As he explains in the film, Hale grew up somewhat ambivalent about Judaism, dropping out of attending synagogue before he would have had his bar mitzvah, studying classics in college, then becoming a toymaker. But he was later drawn back to the faith, first to become a rabbi, then to train as a sofer.
“I sensed there were treasures in Judaism, and I wanted to find them,” he tells the filmmakers.
In a phone interview, Hale said his father, who escaped Germany with his family in 1939, had trained as a cabinetmaker before leaving the country “and some pieces of that have stayed with me, the practice of craftsmanship.” He also said he was gradually drawn back to investigate Judaism by examining the history of Nazi Germany and the experience his father’s family had there.
“What is it about Judaism that made them want to kill us?” he said. “I picked at that for a couple of decades.”
That led him in turn to look at the Torah more closely and think about what it meant. In “Commandment 613,” he and others interviewed make the point that Torahs, many of them hundreds of years old, are living documents, written by hand following rules and techniques that themselves go back thousands of years. In that sense, they are repositories of a community’s memories, history and hopes, and they’re central to Jewish rituals.
Working on them, then, is about more than just making repairs, Hale says.

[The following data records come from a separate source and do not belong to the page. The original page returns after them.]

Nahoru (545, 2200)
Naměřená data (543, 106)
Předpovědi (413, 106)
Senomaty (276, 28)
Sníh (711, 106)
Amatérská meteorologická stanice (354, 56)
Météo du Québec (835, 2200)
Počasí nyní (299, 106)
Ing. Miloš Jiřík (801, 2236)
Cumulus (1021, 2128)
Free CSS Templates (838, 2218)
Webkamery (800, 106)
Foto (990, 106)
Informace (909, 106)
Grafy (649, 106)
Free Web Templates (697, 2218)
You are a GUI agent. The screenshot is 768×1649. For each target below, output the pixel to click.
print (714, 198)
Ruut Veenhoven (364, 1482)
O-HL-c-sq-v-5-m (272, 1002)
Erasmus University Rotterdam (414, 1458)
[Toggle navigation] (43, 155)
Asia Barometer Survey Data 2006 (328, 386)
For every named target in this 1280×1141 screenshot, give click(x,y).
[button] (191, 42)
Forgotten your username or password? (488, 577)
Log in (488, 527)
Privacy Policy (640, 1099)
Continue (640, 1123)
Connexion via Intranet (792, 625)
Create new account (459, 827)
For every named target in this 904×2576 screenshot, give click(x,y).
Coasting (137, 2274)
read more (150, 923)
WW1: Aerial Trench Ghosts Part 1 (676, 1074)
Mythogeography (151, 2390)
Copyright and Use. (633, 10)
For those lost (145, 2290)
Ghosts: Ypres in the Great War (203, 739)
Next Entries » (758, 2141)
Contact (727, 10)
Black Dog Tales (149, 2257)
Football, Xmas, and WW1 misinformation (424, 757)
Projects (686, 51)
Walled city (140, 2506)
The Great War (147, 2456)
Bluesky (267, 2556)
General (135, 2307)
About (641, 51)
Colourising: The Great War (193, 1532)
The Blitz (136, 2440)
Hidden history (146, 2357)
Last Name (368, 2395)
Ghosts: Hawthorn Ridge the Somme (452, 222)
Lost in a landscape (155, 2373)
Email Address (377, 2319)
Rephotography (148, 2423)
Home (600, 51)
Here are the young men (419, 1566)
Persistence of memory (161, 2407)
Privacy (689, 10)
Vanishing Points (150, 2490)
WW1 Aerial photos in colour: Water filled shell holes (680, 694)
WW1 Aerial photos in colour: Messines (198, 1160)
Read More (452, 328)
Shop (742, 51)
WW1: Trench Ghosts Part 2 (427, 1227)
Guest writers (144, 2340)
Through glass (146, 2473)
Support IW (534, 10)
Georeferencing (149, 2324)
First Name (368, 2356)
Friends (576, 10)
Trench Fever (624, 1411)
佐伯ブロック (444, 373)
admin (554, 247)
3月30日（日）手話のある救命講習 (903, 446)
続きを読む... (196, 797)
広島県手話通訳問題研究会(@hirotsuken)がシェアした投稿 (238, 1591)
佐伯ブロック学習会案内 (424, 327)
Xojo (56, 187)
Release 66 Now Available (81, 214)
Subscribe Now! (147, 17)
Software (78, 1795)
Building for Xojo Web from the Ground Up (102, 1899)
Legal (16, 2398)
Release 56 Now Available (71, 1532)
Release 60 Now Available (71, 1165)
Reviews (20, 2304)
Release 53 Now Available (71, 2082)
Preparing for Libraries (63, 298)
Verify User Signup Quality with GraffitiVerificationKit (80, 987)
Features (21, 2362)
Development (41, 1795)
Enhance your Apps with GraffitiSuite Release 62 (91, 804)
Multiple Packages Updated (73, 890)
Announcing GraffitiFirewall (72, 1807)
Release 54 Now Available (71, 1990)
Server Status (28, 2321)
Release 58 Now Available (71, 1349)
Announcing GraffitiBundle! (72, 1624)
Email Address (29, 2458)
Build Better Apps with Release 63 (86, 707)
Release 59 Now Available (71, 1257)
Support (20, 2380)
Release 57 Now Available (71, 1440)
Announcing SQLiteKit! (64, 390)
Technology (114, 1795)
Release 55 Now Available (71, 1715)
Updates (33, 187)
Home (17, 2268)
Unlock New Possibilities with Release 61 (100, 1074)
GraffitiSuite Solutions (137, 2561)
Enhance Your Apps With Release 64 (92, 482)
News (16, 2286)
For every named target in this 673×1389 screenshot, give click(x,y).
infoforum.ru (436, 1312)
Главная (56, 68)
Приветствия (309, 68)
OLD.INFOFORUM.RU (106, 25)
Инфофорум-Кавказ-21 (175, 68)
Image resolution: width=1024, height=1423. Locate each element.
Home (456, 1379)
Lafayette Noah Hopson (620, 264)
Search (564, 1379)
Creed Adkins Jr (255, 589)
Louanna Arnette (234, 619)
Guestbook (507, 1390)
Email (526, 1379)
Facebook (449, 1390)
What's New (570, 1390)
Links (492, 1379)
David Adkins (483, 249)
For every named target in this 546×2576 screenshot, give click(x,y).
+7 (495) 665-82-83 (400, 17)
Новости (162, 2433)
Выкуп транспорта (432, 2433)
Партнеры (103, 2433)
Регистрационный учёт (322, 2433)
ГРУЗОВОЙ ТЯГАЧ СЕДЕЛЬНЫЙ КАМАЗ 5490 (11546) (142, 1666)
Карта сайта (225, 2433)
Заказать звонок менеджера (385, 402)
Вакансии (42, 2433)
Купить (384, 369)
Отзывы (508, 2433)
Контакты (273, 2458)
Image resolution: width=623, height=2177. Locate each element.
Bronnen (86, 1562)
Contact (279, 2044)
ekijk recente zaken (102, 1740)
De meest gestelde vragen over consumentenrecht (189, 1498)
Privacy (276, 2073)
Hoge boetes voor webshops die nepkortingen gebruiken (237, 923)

It’s about paying tribute to the past and connecting him to God — as well as to the scribe who first wrote a particular Torah.
Richard Remenick, chair of a committee for the Pennsylvania synagogue that hires Hale to repair its Torah, likens the historic scroll, created 200 to 250 years ago in what is now the Czech Republic, to a living being.
“When I first found out about this project,” Remenick says in the film, “I said ‘Think of the Torah as a person, and how it would feel if it could not tell its story. If it were neglected, it would be like a second death.’”
One scene toward the end of the film shows members of the Pennsylvania synagogue clustered around the restored Torah after Hale has finished his work, with some taking turns reading from it; there’s clearly a spirit of celebration at hand.
And Hale sums up his work like this: “It’s very healing to restore Torahs that were really slated for destruction.”